ACTIVITY | Count the lines of the records below that hold the word "Home", and give only the number.

*** Opening of RECORD EXTRACTS ***

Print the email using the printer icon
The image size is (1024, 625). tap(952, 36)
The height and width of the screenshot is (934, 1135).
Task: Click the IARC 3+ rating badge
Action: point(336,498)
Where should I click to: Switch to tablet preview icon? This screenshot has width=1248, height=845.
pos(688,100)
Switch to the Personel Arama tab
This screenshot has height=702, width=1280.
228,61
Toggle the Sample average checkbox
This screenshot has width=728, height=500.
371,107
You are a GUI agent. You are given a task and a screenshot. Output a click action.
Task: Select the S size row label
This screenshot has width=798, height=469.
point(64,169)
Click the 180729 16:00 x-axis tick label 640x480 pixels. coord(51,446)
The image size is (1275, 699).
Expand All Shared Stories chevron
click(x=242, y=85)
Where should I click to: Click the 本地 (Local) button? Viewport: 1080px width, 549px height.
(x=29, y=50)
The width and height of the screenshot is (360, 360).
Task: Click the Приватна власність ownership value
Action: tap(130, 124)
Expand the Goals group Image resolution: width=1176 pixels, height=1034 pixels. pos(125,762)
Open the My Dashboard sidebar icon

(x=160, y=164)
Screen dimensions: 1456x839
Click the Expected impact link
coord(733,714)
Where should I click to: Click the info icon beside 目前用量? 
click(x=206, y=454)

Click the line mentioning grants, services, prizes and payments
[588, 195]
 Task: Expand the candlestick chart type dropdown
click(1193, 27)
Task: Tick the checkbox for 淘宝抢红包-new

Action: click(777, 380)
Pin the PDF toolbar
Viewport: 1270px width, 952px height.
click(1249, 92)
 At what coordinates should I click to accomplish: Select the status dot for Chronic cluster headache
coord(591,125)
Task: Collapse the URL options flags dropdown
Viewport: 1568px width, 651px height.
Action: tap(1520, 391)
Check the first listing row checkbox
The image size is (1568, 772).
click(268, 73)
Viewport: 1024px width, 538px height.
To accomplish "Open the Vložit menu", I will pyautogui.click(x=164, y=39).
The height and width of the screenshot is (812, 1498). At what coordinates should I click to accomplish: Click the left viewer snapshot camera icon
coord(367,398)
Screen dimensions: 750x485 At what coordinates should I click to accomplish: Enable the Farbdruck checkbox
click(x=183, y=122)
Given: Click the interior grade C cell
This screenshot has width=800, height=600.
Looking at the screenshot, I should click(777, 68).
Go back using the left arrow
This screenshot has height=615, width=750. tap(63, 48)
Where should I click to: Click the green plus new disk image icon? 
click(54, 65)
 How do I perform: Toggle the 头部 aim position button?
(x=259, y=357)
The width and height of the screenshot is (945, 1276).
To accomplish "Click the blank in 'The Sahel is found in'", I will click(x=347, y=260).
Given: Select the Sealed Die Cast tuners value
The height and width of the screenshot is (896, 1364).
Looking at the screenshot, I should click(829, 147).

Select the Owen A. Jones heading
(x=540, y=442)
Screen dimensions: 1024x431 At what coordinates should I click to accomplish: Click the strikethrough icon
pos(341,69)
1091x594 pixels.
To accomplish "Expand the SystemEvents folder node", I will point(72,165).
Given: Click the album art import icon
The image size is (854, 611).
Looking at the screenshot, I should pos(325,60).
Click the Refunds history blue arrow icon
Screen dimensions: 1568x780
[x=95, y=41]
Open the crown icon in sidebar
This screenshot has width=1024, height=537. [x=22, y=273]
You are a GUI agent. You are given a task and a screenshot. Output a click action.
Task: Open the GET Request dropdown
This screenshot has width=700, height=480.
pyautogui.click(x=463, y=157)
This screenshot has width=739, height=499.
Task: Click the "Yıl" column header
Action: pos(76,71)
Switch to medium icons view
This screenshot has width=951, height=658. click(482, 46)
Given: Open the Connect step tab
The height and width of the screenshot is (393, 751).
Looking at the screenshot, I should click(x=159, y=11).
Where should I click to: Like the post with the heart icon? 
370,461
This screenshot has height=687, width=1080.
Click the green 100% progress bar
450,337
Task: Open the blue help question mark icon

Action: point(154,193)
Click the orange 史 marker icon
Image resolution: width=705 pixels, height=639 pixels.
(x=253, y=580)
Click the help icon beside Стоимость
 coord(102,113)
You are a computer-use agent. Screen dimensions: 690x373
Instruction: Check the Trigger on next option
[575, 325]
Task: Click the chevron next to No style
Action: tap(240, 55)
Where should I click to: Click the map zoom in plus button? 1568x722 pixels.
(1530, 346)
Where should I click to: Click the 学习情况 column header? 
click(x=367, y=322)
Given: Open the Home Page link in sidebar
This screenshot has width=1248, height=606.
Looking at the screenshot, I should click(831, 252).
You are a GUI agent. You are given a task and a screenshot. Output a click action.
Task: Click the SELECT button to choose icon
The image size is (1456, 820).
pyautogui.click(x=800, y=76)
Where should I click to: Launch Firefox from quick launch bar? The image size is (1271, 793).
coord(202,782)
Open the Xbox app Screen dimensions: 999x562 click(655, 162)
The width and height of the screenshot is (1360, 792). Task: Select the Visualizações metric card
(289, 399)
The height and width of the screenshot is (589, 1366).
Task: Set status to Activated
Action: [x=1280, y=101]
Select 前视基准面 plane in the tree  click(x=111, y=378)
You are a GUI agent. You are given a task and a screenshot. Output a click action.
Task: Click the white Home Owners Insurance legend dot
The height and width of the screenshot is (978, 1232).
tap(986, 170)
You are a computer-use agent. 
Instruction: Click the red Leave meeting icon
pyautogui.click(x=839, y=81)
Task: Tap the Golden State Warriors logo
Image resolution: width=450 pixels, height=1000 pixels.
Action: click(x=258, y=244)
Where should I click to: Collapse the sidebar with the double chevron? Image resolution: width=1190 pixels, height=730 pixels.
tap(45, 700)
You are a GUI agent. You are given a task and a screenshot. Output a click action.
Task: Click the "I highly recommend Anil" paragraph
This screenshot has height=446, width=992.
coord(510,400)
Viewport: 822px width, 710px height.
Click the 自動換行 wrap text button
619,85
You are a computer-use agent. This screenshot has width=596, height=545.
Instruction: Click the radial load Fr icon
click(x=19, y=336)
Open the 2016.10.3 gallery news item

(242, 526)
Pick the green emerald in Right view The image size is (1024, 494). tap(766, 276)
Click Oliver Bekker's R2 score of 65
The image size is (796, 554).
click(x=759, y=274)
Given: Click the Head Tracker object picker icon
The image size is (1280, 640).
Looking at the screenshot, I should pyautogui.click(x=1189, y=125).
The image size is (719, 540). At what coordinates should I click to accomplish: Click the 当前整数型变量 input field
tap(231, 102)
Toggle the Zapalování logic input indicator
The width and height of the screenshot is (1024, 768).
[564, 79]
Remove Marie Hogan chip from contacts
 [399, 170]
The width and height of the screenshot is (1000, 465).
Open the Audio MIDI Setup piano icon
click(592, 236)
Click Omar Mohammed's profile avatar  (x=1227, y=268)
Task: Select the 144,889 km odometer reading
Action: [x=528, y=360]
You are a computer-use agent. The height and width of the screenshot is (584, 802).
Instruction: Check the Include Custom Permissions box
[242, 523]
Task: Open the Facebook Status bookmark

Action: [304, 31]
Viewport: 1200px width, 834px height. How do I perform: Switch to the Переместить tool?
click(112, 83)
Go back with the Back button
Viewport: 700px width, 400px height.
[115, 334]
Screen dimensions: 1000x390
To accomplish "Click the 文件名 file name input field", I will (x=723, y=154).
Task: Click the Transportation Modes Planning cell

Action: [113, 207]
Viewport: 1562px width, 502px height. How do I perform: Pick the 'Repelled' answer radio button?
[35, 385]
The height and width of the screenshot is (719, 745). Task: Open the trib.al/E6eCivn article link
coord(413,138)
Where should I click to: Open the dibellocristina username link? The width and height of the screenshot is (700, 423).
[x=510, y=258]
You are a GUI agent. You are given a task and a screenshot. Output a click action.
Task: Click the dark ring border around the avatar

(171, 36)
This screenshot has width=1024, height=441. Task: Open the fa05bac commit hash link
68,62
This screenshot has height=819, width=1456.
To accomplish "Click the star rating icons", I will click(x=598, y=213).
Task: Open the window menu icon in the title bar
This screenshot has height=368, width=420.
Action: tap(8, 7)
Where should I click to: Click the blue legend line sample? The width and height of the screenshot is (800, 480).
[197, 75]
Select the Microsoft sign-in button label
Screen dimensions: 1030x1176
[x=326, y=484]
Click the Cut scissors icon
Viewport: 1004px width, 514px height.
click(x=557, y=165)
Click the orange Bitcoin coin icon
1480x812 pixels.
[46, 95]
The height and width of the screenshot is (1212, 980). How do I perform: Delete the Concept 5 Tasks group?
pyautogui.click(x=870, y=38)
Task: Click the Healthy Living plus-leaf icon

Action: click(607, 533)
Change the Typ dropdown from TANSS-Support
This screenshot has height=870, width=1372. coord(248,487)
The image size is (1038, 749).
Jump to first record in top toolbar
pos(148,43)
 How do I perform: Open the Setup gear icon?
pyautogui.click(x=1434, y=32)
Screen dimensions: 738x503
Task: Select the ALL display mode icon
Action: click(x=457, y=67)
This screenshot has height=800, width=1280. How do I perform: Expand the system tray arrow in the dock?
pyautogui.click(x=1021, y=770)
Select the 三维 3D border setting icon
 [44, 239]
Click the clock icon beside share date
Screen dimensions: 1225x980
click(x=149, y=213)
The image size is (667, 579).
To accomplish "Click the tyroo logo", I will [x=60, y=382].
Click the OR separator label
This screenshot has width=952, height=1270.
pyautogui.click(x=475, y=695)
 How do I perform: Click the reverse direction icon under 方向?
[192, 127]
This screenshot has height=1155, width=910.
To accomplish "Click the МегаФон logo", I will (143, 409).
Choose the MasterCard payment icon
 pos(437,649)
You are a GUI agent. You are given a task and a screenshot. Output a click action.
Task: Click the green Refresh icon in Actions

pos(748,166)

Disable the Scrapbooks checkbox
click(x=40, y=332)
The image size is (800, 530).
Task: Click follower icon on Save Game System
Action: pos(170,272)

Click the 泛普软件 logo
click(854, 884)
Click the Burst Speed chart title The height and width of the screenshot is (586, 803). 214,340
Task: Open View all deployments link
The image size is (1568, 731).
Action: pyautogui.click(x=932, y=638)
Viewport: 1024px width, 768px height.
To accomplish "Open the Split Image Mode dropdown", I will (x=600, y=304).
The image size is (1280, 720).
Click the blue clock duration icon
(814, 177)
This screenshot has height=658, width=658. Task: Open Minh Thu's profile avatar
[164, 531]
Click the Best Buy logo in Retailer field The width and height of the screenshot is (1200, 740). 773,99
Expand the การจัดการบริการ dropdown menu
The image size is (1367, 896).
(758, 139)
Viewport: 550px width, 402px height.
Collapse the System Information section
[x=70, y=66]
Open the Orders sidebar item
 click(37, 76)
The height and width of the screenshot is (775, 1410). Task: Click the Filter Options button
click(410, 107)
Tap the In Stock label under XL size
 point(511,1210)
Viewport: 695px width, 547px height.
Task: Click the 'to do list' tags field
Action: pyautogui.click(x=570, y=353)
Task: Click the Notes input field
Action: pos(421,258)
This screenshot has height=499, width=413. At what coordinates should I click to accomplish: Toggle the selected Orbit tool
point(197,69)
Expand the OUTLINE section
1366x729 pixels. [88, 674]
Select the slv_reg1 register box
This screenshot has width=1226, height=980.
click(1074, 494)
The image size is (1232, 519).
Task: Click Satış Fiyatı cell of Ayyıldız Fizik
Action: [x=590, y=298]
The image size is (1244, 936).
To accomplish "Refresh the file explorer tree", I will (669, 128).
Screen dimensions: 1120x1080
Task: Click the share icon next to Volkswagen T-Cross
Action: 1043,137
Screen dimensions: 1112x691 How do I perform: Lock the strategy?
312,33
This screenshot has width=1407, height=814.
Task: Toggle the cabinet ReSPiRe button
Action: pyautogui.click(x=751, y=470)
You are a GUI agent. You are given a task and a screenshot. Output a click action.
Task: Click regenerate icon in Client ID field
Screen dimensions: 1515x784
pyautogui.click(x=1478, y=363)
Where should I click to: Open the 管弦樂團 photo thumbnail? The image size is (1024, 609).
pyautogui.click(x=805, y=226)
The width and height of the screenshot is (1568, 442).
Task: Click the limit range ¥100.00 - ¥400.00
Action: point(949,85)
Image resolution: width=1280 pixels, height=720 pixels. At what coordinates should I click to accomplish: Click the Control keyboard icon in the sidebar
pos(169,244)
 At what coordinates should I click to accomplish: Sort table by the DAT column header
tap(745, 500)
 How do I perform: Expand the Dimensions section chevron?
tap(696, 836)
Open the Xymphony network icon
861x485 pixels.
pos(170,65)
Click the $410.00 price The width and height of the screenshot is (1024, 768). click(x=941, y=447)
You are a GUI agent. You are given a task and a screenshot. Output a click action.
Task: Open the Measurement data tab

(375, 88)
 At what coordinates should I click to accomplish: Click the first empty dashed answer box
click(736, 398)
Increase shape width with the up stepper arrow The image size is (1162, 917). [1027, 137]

*** Close of RECORD EXTRACTS ***

EXERCISE OUTPUT | 2